FIGURE 40–8 Supraspinatus muscle and risk of pneumothorax.
(Adapted from Reinstein, L., Twardzik, F.G., Mech, K.F. Jr., 1987. Pneumothorax: complication of needle electromyography of supraspinatus muscle. Arch Phys Med Rehabil 68, 561–562, with permission.)
Bleeding
Risk of Bleeding
Recommendations
Needle Electromyography and Patients at Risk of Bleeding
• Use the smallest gauge EMG needle available (e.g., 30 gauge).
• Limit the study to a few superficial muscles where prolonged compression over a puncture site can be performed if necessary.
• Avoid deep muscles that cannot be manually compressed and theoretically could result in a compartment syndrome if a hematoma developed. Most important among these are the antecubital fossa muscles (i.e., pronator teres and flexor carpi radialis), tibialis posterior, and flexor digitorum longus.
• Avoid muscles where hematomas theoretically could compress adjacent neurologic structures. Most important among these are the gluteal muscles near the sciatic nerve and the paraspinal muscles near the exiting spinal nerves.

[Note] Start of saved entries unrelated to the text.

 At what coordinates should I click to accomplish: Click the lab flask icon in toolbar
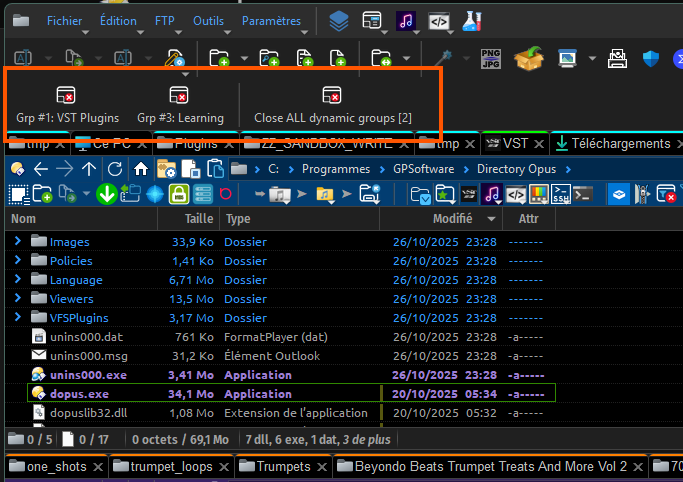471,20
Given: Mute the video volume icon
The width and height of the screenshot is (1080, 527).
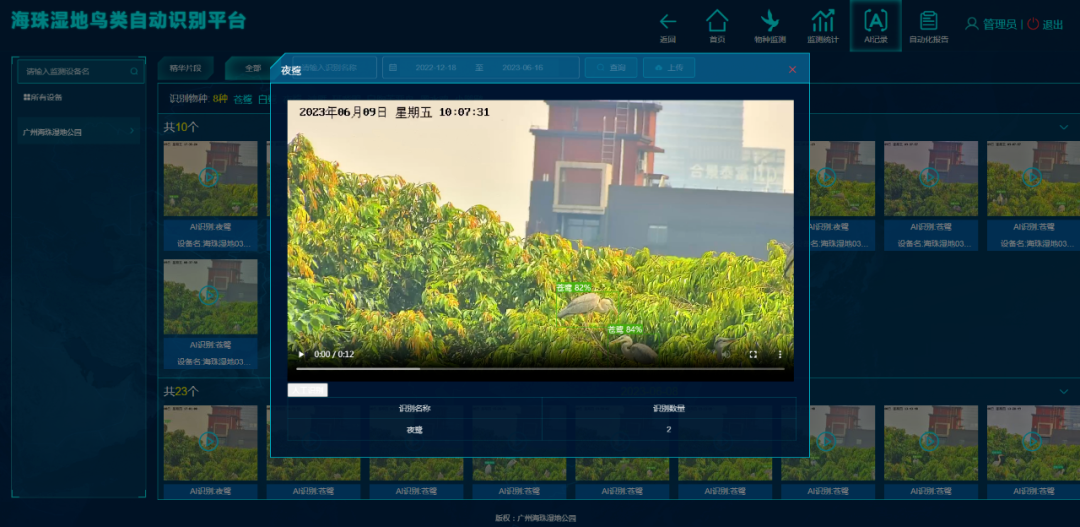Looking at the screenshot, I should (726, 354).
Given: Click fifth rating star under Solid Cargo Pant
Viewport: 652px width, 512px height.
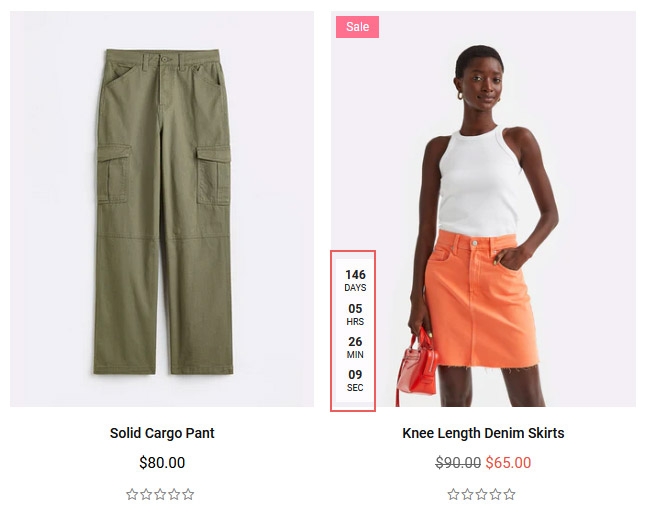Looking at the screenshot, I should 188,494.
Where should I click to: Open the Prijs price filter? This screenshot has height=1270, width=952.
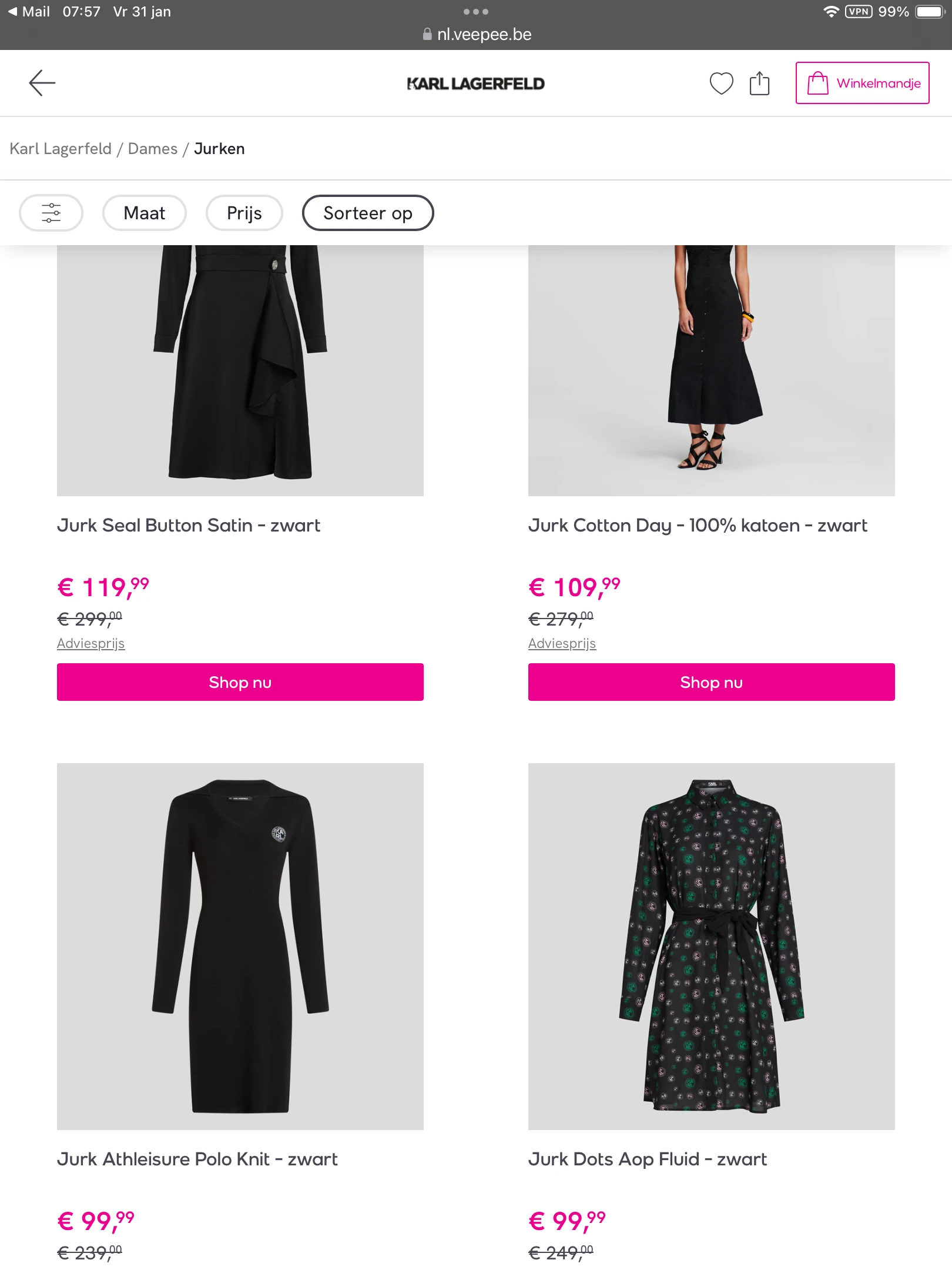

• Avoid muscles with large arteries or veins located nearby so that inadvertent puncture of the vessel does not occur. Most important among these are the flexor pollicis longus near the radial artery, the iliacus near the femoral artery/vein, and the antecubital fossa muscles near the brachial artery.
Infection
Inadvertent needle sticks are a risk during needle EMG. Transmissible diseases include HIV as well as other infections, especially viral hepatitis, underscoring the importance of hepatitis B vaccinations for all electromyographers. Similar to precautions used with any needle, the EMG needle should not be recapped using the contralateral hand. The risk of a needle stick is markedly reduced if the needle is placed safely out of the way when it is not being used (e.g., in between sampling muscles or when explaining the next muscle movement to the patient). In our laboratory, we successfully use a foam rubber block attached to the preamp arm of the EMG machine (Figure 40–11). The block holds the needle cap so that the needle can be recapped safely with one hand.